SHORT PROBLEM: Please copy the data below, changing every "thermometer" to "temperature gauge" and leaving everything else as it is.

○ ○ ○ ○ ○

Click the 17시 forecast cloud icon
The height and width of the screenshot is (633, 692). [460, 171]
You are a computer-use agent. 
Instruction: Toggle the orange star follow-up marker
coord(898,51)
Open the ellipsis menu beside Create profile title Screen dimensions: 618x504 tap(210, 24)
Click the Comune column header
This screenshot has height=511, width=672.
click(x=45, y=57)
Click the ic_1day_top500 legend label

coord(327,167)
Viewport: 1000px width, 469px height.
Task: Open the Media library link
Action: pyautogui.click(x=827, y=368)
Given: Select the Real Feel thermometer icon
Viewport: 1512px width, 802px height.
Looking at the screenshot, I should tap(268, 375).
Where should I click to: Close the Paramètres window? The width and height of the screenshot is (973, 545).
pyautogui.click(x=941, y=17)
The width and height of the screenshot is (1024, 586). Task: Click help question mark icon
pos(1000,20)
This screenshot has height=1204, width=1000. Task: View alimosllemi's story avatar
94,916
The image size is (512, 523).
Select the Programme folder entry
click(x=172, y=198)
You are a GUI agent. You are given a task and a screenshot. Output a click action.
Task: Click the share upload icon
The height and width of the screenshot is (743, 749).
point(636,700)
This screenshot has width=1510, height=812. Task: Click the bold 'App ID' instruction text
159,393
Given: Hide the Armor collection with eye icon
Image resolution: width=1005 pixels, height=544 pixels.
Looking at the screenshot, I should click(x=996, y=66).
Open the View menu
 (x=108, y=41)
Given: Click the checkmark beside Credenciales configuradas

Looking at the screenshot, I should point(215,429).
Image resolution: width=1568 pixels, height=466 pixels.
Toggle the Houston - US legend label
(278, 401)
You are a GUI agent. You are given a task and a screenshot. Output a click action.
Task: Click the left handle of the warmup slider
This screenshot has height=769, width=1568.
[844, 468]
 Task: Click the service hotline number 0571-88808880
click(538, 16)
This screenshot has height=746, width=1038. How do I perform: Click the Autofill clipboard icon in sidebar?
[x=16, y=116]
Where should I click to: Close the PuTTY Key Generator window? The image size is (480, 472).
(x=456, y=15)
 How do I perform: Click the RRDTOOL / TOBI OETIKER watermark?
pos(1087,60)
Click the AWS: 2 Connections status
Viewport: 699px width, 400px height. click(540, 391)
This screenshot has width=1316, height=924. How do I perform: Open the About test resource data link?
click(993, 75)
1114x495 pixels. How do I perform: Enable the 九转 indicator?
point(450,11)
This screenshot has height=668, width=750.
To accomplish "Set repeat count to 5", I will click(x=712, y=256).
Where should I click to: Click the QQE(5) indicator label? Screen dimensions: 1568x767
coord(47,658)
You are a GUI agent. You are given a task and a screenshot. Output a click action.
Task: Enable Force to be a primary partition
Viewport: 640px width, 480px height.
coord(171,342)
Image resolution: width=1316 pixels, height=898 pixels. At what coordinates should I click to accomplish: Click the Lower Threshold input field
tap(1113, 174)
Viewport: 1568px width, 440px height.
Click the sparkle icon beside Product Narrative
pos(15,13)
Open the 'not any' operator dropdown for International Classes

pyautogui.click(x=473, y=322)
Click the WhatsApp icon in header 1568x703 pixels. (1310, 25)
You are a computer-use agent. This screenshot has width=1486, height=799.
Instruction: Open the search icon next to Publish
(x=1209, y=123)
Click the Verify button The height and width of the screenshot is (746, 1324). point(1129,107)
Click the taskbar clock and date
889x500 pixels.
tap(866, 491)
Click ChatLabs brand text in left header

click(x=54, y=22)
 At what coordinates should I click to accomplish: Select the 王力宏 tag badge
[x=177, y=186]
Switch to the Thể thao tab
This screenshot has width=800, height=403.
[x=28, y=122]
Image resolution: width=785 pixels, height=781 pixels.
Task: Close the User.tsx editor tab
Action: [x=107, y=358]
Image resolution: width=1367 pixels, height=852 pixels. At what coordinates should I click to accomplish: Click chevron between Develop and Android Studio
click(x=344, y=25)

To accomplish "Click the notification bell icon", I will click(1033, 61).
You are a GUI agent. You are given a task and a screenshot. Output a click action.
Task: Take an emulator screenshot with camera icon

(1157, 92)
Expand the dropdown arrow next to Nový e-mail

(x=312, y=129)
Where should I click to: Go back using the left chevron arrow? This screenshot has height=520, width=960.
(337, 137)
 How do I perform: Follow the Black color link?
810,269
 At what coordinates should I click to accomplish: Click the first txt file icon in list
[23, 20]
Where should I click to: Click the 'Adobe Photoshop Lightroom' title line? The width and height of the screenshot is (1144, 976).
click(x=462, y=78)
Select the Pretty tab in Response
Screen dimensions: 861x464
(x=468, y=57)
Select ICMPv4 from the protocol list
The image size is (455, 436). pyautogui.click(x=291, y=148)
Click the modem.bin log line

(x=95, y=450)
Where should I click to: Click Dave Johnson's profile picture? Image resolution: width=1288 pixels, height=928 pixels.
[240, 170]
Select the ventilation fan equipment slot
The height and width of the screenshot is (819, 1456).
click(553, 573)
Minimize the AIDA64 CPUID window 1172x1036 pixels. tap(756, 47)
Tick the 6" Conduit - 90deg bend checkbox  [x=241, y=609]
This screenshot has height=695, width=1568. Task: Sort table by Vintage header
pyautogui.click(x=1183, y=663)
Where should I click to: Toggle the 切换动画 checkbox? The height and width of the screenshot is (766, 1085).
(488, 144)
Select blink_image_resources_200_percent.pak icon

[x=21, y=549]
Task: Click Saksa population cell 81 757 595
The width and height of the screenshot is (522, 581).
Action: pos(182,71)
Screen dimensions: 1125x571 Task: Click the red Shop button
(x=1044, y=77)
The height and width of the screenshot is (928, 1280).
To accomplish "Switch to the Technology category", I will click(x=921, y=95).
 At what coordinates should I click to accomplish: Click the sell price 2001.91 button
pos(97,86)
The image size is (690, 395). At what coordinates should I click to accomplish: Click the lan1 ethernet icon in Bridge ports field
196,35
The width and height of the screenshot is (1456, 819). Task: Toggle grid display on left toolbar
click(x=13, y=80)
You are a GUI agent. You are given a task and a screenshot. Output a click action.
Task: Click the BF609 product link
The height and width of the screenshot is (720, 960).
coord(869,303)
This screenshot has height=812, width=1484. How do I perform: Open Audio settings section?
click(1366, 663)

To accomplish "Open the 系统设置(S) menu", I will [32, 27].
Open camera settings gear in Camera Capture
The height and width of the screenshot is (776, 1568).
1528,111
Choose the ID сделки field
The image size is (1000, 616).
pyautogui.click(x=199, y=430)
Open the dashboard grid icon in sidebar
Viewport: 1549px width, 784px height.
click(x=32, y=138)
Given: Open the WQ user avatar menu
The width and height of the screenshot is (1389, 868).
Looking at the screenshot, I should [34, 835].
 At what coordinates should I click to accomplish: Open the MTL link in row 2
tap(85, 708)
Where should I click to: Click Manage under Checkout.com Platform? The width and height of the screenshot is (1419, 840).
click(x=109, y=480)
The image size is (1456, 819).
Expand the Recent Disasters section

○ ○ ○ ○ ○

OUTPUT OF THE TASK:
Click the 17시 forecast cloud icon
The height and width of the screenshot is (633, 692). [460, 171]
You are a computer-use agent. 
Instruction: Toggle the orange star follow-up marker
coord(898,51)
Open the ellipsis menu beside Create profile title Screen dimensions: 618x504 tap(210, 24)
Click the Comune column header
This screenshot has height=511, width=672.
click(x=45, y=57)
Click the ic_1day_top500 legend label

coord(327,167)
Viewport: 1000px width, 469px height.
Task: Open the Media library link
Action: pyautogui.click(x=827, y=368)
Given: Select the Real Feel temperature gauge icon
Viewport: 1512px width, 802px height.
Looking at the screenshot, I should tap(268, 375).
Where should I click to: Close the Paramètres window? The width and height of the screenshot is (973, 545).
pyautogui.click(x=941, y=17)
The width and height of the screenshot is (1024, 586). Task: Click help question mark icon
pos(1000,20)
This screenshot has height=1204, width=1000. Task: View alimosllemi's story avatar
94,916
The image size is (512, 523).
Select the Programme folder entry
click(x=172, y=198)
You are a GUI agent. You are given a task and a screenshot. Output a click action.
Task: Click the share upload icon
The height and width of the screenshot is (743, 749).
point(636,700)
This screenshot has width=1510, height=812. Task: Click the bold 'App ID' instruction text
159,393
Given: Hide the Armor collection with eye icon
Image resolution: width=1005 pixels, height=544 pixels.
Looking at the screenshot, I should click(x=996, y=66).
Open the View menu
 (x=108, y=41)
Given: Click the checkmark beside Credenciales configuradas

Looking at the screenshot, I should point(215,429).
Image resolution: width=1568 pixels, height=466 pixels.
Toggle the Houston - US legend label
(278, 401)
You are a GUI agent. You are given a task and a screenshot. Output a click action.
Task: Click the left handle of the warmup slider
This screenshot has height=769, width=1568.
[844, 468]
 Task: Click the service hotline number 0571-88808880
click(538, 16)
This screenshot has height=746, width=1038. How do I perform: Click the Autofill clipboard icon in sidebar?
[x=16, y=116]
Where should I click to: Close the PuTTY Key Generator window? The image size is (480, 472).
(x=456, y=15)
 How do I perform: Click the RRDTOOL / TOBI OETIKER watermark?
pos(1087,60)
Click the AWS: 2 Connections status
Viewport: 699px width, 400px height. click(540, 391)
This screenshot has width=1316, height=924. How do I perform: Open the About test resource data link?
click(993, 75)
1114x495 pixels. How do I perform: Enable the 九转 indicator?
point(450,11)
This screenshot has height=668, width=750.
To accomplish "Set repeat count to 5", I will click(x=712, y=256).
Where should I click to: Click the QQE(5) indicator label? Screen dimensions: 1568x767
coord(47,658)
You are a GUI agent. You are given a task and a screenshot. Output a click action.
Task: Enable Force to be a primary partition
Viewport: 640px width, 480px height.
coord(171,342)
Image resolution: width=1316 pixels, height=898 pixels. At what coordinates should I click to accomplish: Click the Lower Threshold input field
tap(1113, 174)
Viewport: 1568px width, 440px height.
Click the sparkle icon beside Product Narrative
pos(15,13)
Open the 'not any' operator dropdown for International Classes

pyautogui.click(x=473, y=322)
Click the WhatsApp icon in header 1568x703 pixels. (1310, 25)
You are a computer-use agent. This screenshot has width=1486, height=799.
Instruction: Open the search icon next to Publish
(x=1209, y=123)
Click the Verify button The height and width of the screenshot is (746, 1324). point(1129,107)
Click the taskbar clock and date
889x500 pixels.
tap(866, 491)
Click ChatLabs brand text in left header

click(x=54, y=22)
 At what coordinates should I click to accomplish: Select the 王力宏 tag badge
[x=177, y=186]
Switch to the Thể thao tab
This screenshot has width=800, height=403.
[x=28, y=122]
Image resolution: width=785 pixels, height=781 pixels.
Task: Close the User.tsx editor tab
Action: [x=107, y=358]
Image resolution: width=1367 pixels, height=852 pixels. At what coordinates should I click to accomplish: Click chevron between Develop and Android Studio
click(x=344, y=25)

To accomplish "Click the notification bell icon", I will click(1033, 61).
You are a GUI agent. You are given a task and a screenshot. Output a click action.
Task: Take an emulator screenshot with camera icon

(1157, 92)
Expand the dropdown arrow next to Nový e-mail

(x=312, y=129)
Where should I click to: Go back using the left chevron arrow? This screenshot has height=520, width=960.
(337, 137)
 How do I perform: Follow the Black color link?
810,269
 At what coordinates should I click to accomplish: Click the first txt file icon in list
[23, 20]
Where should I click to: Click the 'Adobe Photoshop Lightroom' title line? The width and height of the screenshot is (1144, 976).
click(x=462, y=78)
Select the Pretty tab in Response
Screen dimensions: 861x464
(x=468, y=57)
Select ICMPv4 from the protocol list
The image size is (455, 436). pyautogui.click(x=291, y=148)
Click the modem.bin log line

(x=95, y=450)
Where should I click to: Click Dave Johnson's profile picture? Image resolution: width=1288 pixels, height=928 pixels.
[240, 170]
Select the ventilation fan equipment slot
The height and width of the screenshot is (819, 1456).
click(553, 573)
Minimize the AIDA64 CPUID window 1172x1036 pixels. tap(756, 47)
Tick the 6" Conduit - 90deg bend checkbox  [x=241, y=609]
This screenshot has height=695, width=1568. Task: Sort table by Vintage header
pyautogui.click(x=1183, y=663)
Where should I click to: Toggle the 切换动画 checkbox? The height and width of the screenshot is (766, 1085).
(488, 144)
Select blink_image_resources_200_percent.pak icon

[x=21, y=549]
Task: Click Saksa population cell 81 757 595
The width and height of the screenshot is (522, 581).
Action: pos(182,71)
Screen dimensions: 1125x571 Task: Click the red Shop button
(x=1044, y=77)
The height and width of the screenshot is (928, 1280).
To accomplish "Switch to the Technology category", I will click(x=921, y=95).
 At what coordinates should I click to accomplish: Click the sell price 2001.91 button
pos(97,86)
The image size is (690, 395). At what coordinates should I click to accomplish: Click the lan1 ethernet icon in Bridge ports field
196,35
The width and height of the screenshot is (1456, 819). Task: Toggle grid display on left toolbar
click(x=13, y=80)
You are a GUI agent. You are given a task and a screenshot. Output a click action.
Task: Click the BF609 product link
The height and width of the screenshot is (720, 960).
coord(869,303)
This screenshot has height=812, width=1484. How do I perform: Open Audio settings section?
click(1366, 663)

To accomplish "Open the 系统设置(S) menu", I will [32, 27].
Open camera settings gear in Camera Capture
The height and width of the screenshot is (776, 1568).
1528,111
Choose the ID сделки field
The image size is (1000, 616).
pyautogui.click(x=199, y=430)
Open the dashboard grid icon in sidebar
Viewport: 1549px width, 784px height.
click(x=32, y=138)
Given: Open the WQ user avatar menu
The width and height of the screenshot is (1389, 868).
Looking at the screenshot, I should [34, 835].
 At what coordinates should I click to accomplish: Open the MTL link in row 2
tap(85, 708)
Where should I click to: Click Manage under Checkout.com Platform? The width and height of the screenshot is (1419, 840).
click(x=109, y=480)
The image size is (1456, 819).
Expand the Recent Disasters section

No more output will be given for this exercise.